## Data for analysis

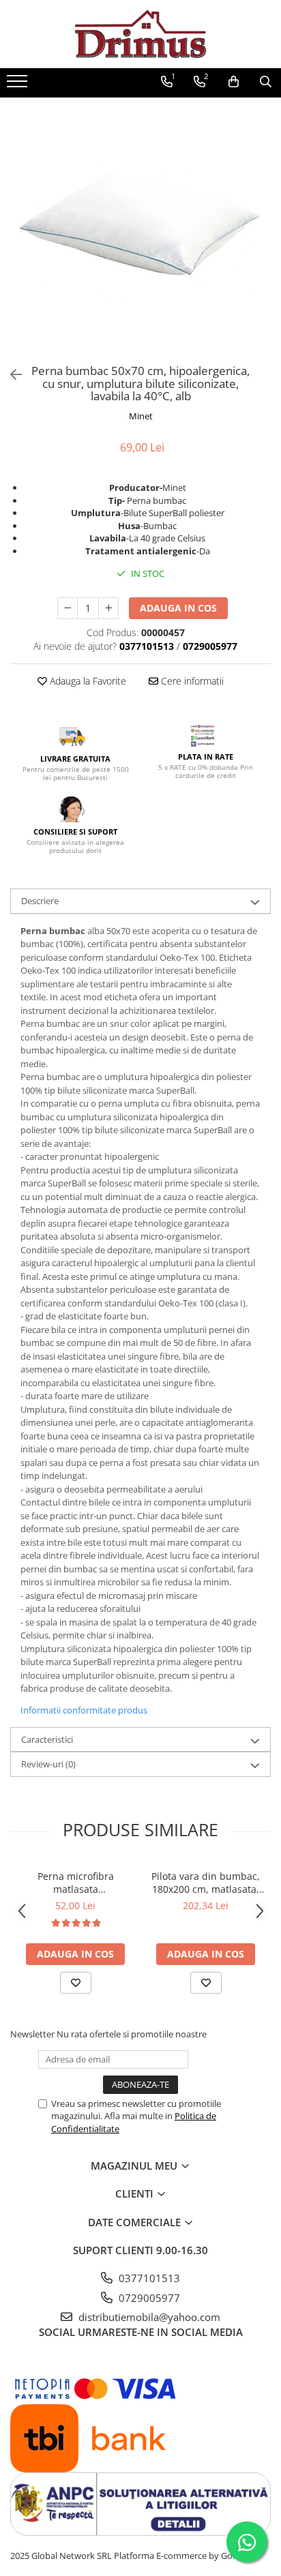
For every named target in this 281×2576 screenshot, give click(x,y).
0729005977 (148, 2298)
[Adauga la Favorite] (75, 1983)
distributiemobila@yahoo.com (148, 2317)
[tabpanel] (140, 228)
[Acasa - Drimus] (140, 34)
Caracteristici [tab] (47, 1739)
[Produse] (19, 85)
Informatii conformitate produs (83, 1710)
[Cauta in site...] (265, 81)
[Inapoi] (10, 374)
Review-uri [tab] (48, 1764)
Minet (141, 416)
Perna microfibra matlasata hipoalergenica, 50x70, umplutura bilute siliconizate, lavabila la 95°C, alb (75, 1883)
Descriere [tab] (40, 901)
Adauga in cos (178, 607)
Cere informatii (191, 680)
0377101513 (148, 2278)
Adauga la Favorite (86, 680)
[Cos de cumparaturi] (233, 81)
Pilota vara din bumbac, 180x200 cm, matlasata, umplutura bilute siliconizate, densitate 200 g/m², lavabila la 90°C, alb (205, 1883)
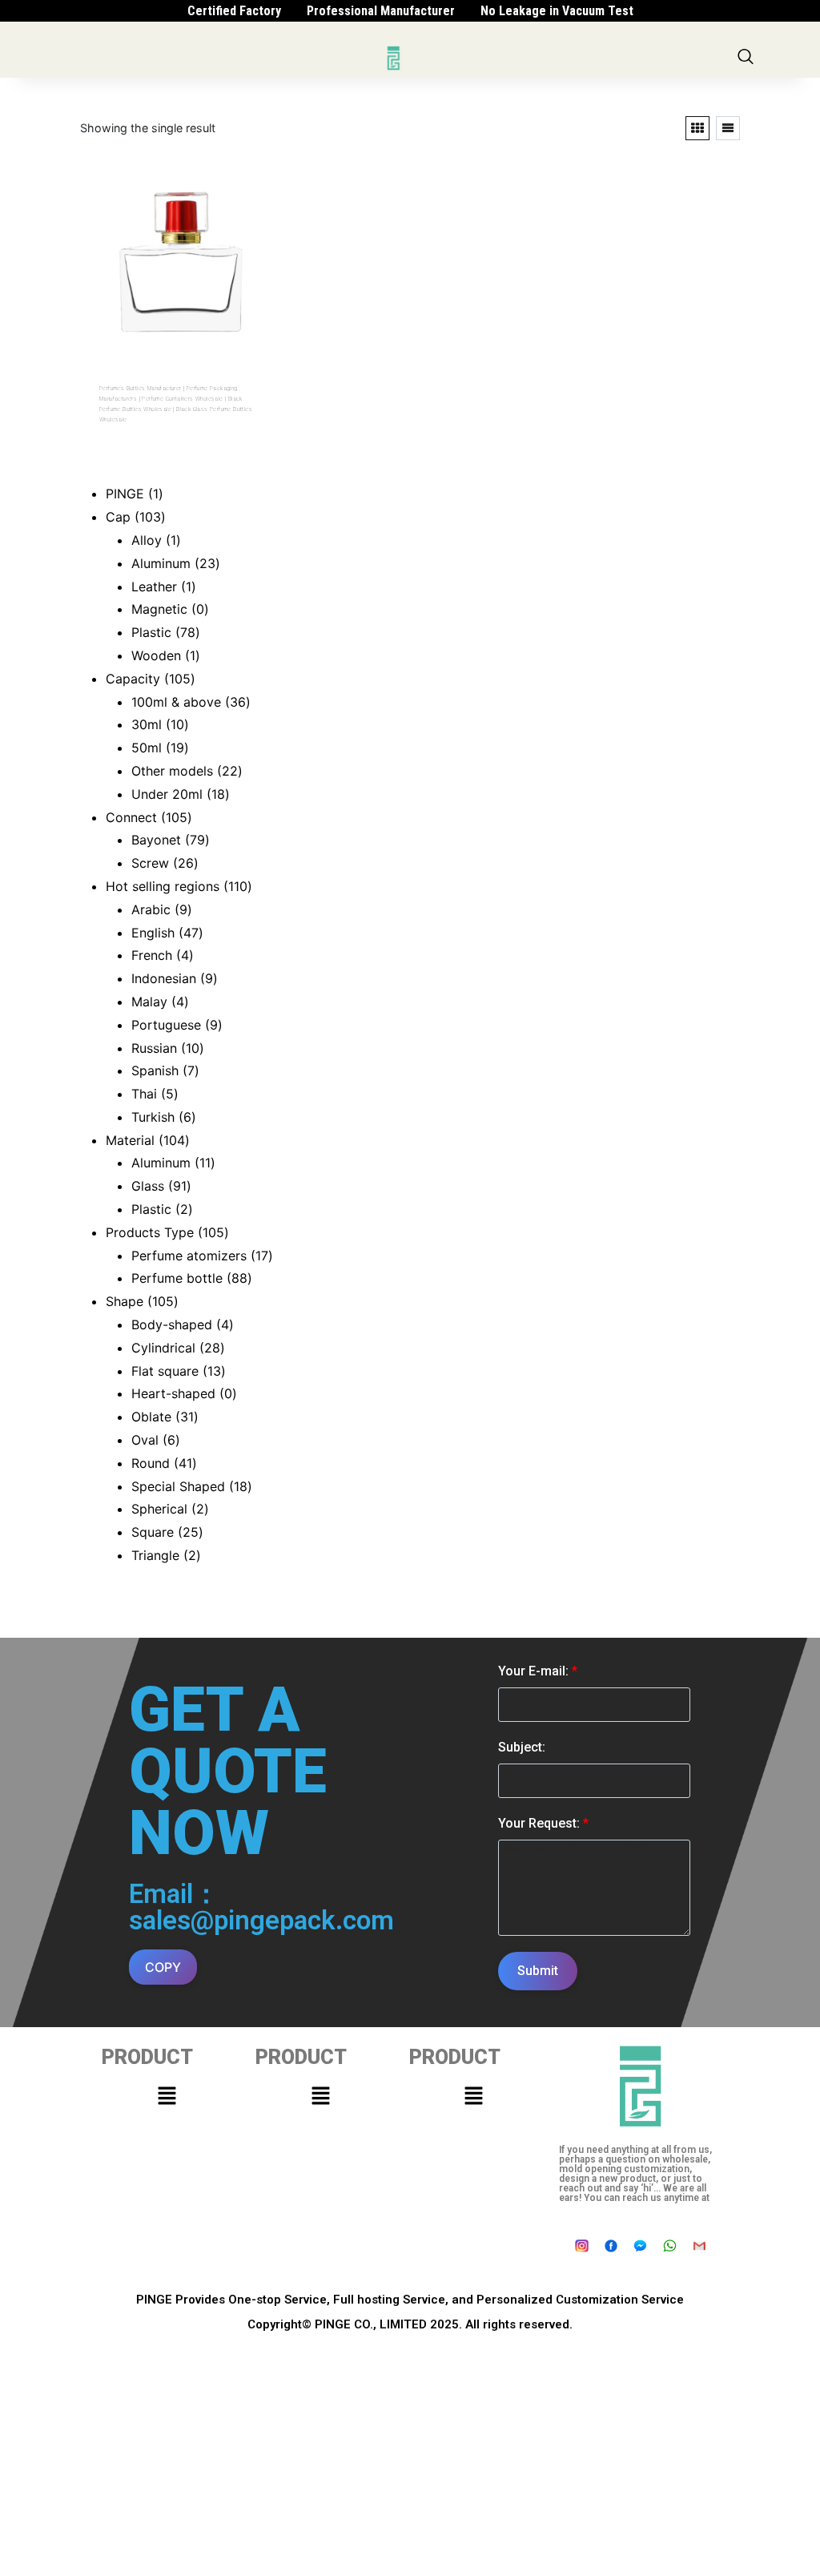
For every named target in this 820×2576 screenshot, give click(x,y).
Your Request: (543, 1823)
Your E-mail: (537, 1671)
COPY (163, 1967)
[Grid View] (697, 128)
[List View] (728, 128)
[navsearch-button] (746, 58)
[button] (167, 2095)
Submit (537, 1970)
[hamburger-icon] (355, 57)
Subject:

## Exercise requirements
The answer should contain only the lines from the start of the records above through the line with "Minet (141, 416)", copied exactly, and no pictures.

## Your solution
For every named target in this 281×2576 screenshot, give click(x,y).
0729005977 (148, 2298)
[Adauga la Favorite] (75, 1983)
distributiemobila@yahoo.com (148, 2317)
[tabpanel] (140, 228)
[Acasa - Drimus] (140, 34)
Caracteristici [tab] (47, 1739)
[Produse] (19, 85)
Informatii conformitate produs (83, 1710)
[Cauta in site...] (265, 81)
[Inapoi] (10, 374)
Review-uri [tab] (48, 1764)
Minet (141, 416)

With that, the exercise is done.